Page excerpt

——

We "lost" China (it was ours?) to a communist takeover in 1949. Vietnam fell out of French orbit in 1954, out of ours in the seventies. Iran threw us out in 1979. Castro overthrew Batista. The Sandinistas overthrew Somoza. We even got the Russians in our clutches after communism fell, but after one brief decade of brutal reform policies (leading to millions of premature deaths in an unprecedented economic disaster) and rigged elections, we lost them, too, to a nationalist backlash that replaced our vicious puppet Yeltsin with the equally vicious Putin.

The consistent thread throughout all of these foreign policy losses was our relentless, stubborn belief that would have succeeded, if only we'd been allowed to use more force and violence.

Whether it was Vietnam or Indonesia or the Dominican Republic or the Philippines or Iran or Chile or wherever, we consistently ignored our inability to connect and compromise with impoverished foreign populations, and instead blamed failures of technology and/military tactics.

If only the "Dixie mission" fellow-travellers in the diplomatic corps in China hadn't let Mao come to power; if only the press hadn't back-stabbed us in Vietnam and turned public opinion against the war; if only Jane Fonda hadn't gotten in the way; if only we'd been allowed to "take the gloves off," as Rambo complained in a common pop culture trope; if only we had the "full spectrum" weaponry we really needed to pacify all of these countries and complete our "varied tasks" around the world, as military think tanks like the Project for a New American Century infamously put it in the pre-Iraq days.

The terrorist attacks on 9/11 opened the door to finally take that dream of unimpeded power out for a drive. Al-Qaeda provided the perfect replacement for the domino theory. Here was an enemy that was at once everywhere and nowhere, that could be in the minds of any person here or abroad, that any country could be accused of sponsoring.

Moreover a unique feature of terrorism was no one could ever say it was completely contained. As canny readers pointed out, the asinine color-coded Homeland Security Threat Matrix created to scare us throughout the War On Terror, which supposedly ranged from red (severe threat) to green (low risk of terrorist attacks), was never once green, not for one day, in the entire history of its existence.

From the moment the towers fell, the authorities told us no one could ever relax again. The implication was that only a continually expanding regime of extreme vigilance could successfully fight this new menace.

Americans agreed. They were so terrified by the sight of falling towers and dead civilians on their own territory that they gave a thumbs-up, or at least didn't protest much, at each request for expanded power the military and the government made during this time.

Secret prisons? Sure. Torture? Sure. Warrantless surveillance? Sure. Need to read our library records, toss out habeas corpus? Sure and sure.

The press, too, rolled over when the military insisted we not show photos of dead soldiers in the war. No backstabbing this time!

——

Records
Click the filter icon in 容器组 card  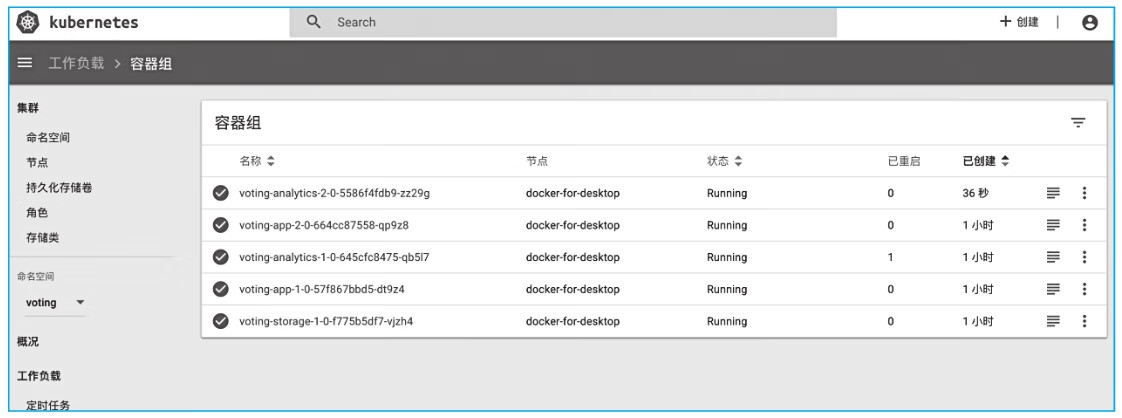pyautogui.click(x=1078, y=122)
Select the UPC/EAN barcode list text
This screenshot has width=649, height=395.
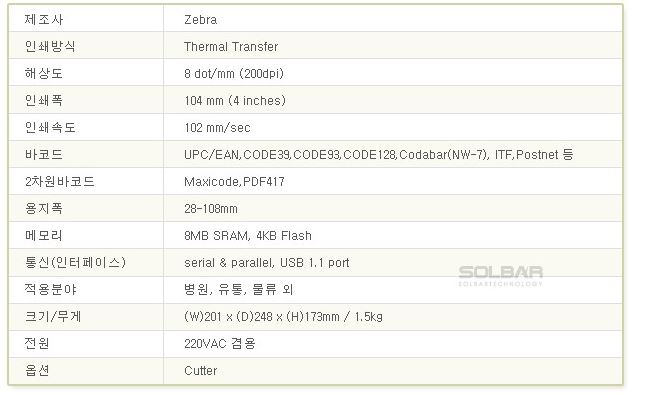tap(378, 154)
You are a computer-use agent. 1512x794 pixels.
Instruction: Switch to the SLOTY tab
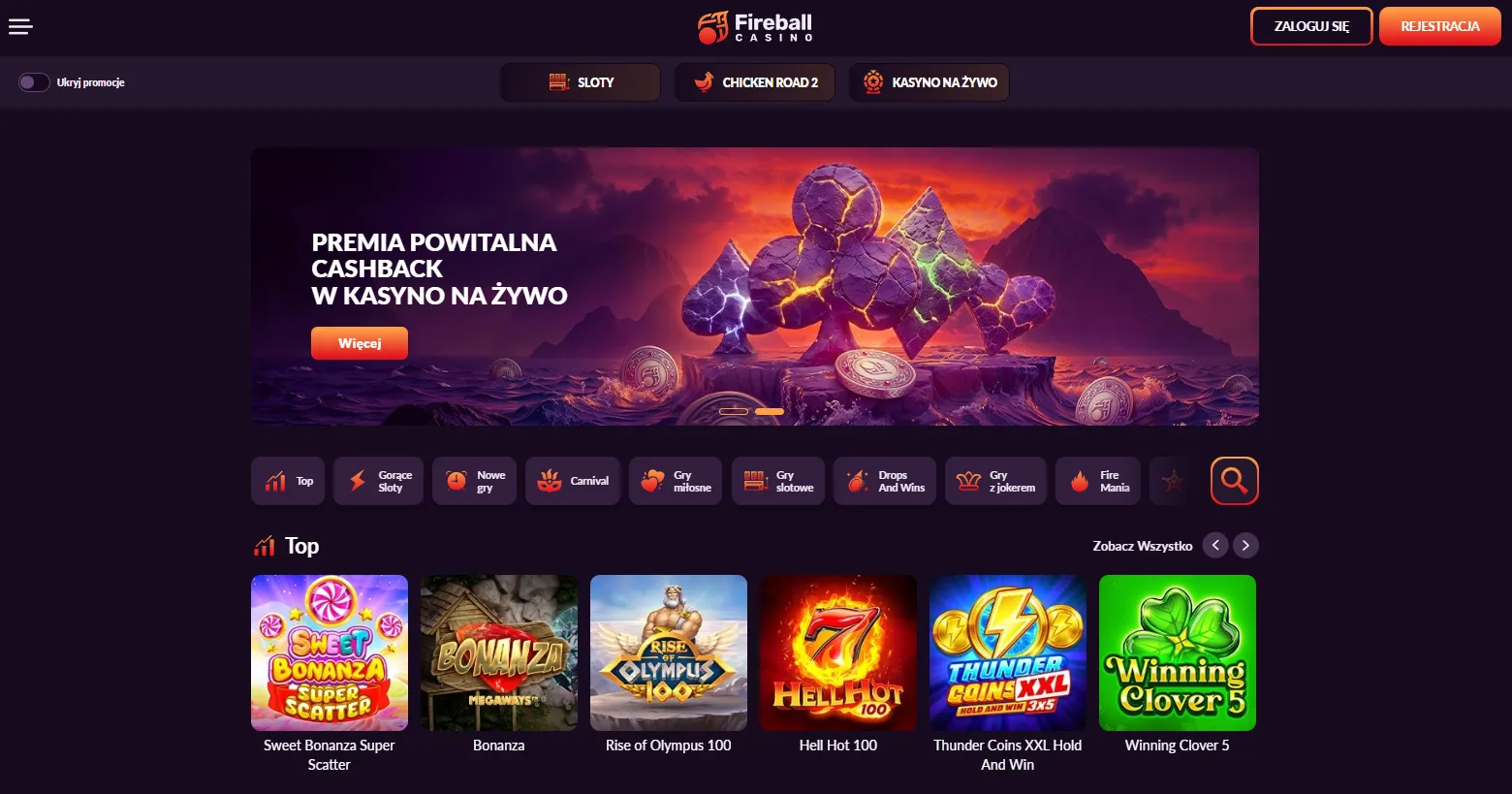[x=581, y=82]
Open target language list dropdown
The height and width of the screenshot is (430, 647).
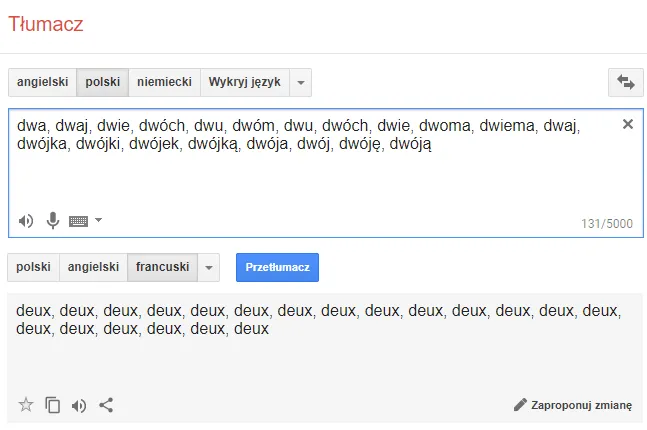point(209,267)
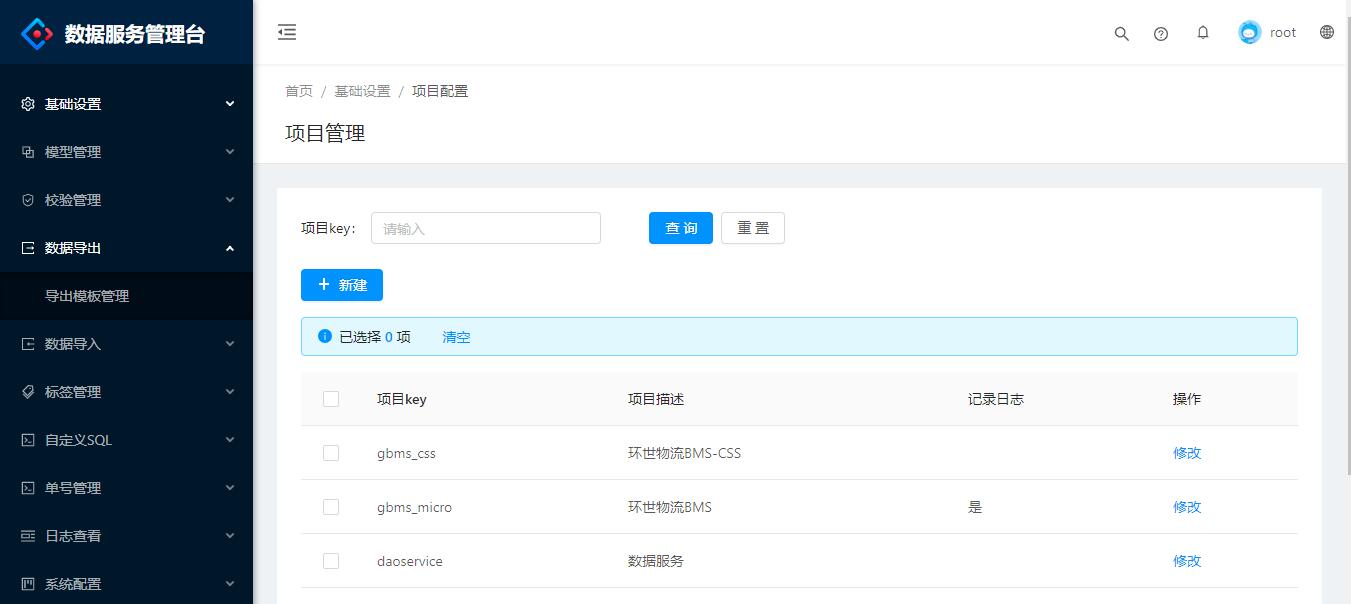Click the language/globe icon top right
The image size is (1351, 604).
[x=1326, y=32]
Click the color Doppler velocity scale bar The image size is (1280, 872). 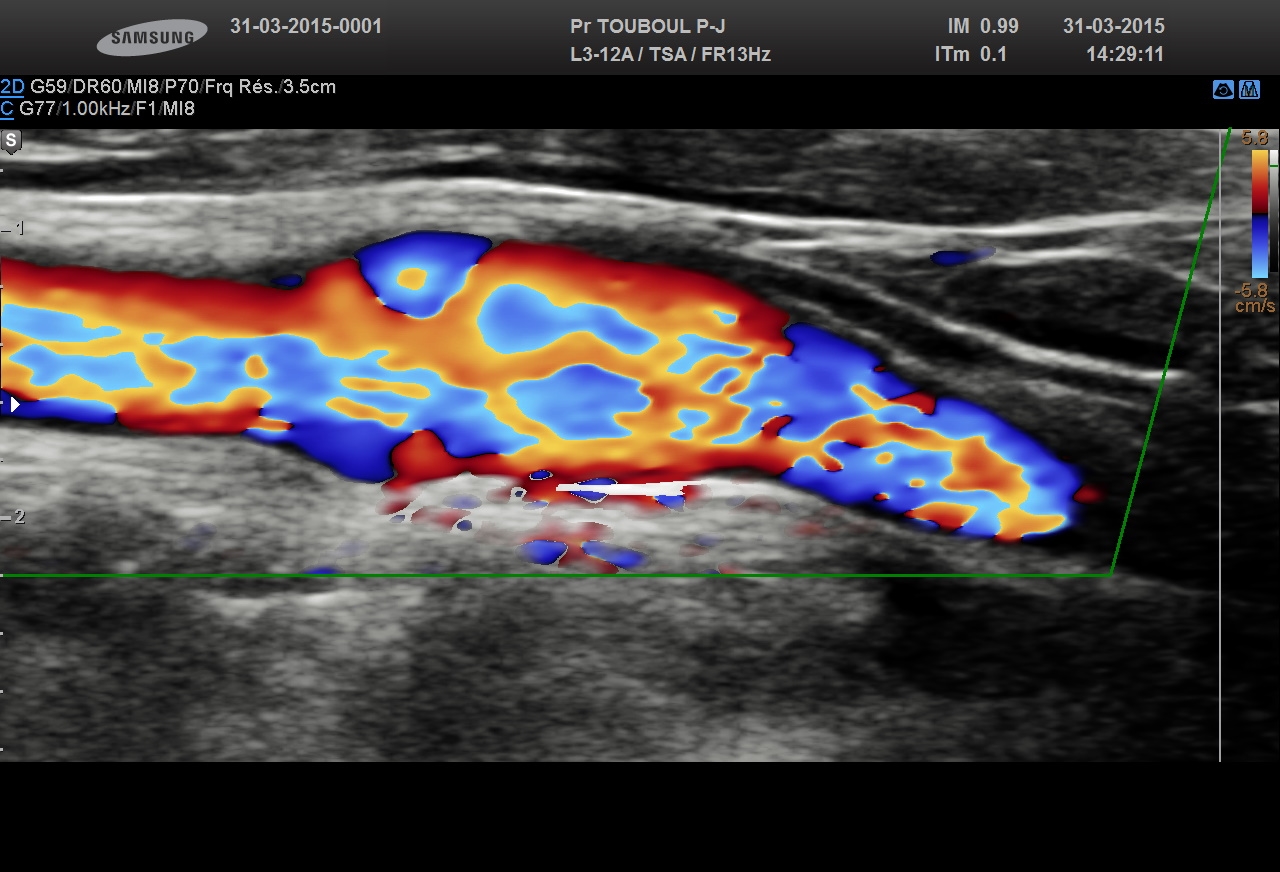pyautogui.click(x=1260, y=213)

——

Instructions
1/ According to the essay excerpt, which color did the Homeland Security Threat Matrix never once show?
2/ Say whether each statement agrees with the essay excerpt, and quote the words that decide it: (a) Iran threw the United States out in 1979. (b) The press refused the military's demand not to show photos of dead soldiers. (c) Vietnam fell out of French orbit in 1964.
3/ Rewrite the stretch of the essay excerpt from "Moreover a unique" through "during this time.", replacing "asinine" with "ridiculous".
The items above are separate material, unrelated to the essay excerpt.

Answer list
1/ Green.

2/
(a) Yes: "Iran threw us out in 1979."
(b) No: "The press, too, rolled over when the military insisted we not show photos of dead soldiers in the war."
(c) No: "Vietnam fell out of French orbit in 1954"

3/
Moreover a unique feature of terrorism was no one could ever say it was completely contained. As canny readers pointed out, the ridiculous color-coded Homeland Security Threat Matrix created to scare us throughout the War On Terror, which supposedly ranged from red (severe threat) to green (low risk of terrorist attacks), was never once green, not for one day, in the entire history of its existence.

From the moment the towers fell, the authorities told us no one could ever relax again. The implication was that only a continually expanding regime of extreme vigilance could successfully fight this new menace.

Americans agreed. They were so terrified by the sight of falling towers and dead civilians on their own territory that they gave a thumbs-up, or at least didn't protest much, at each request for expanded power the military and the government made during this time.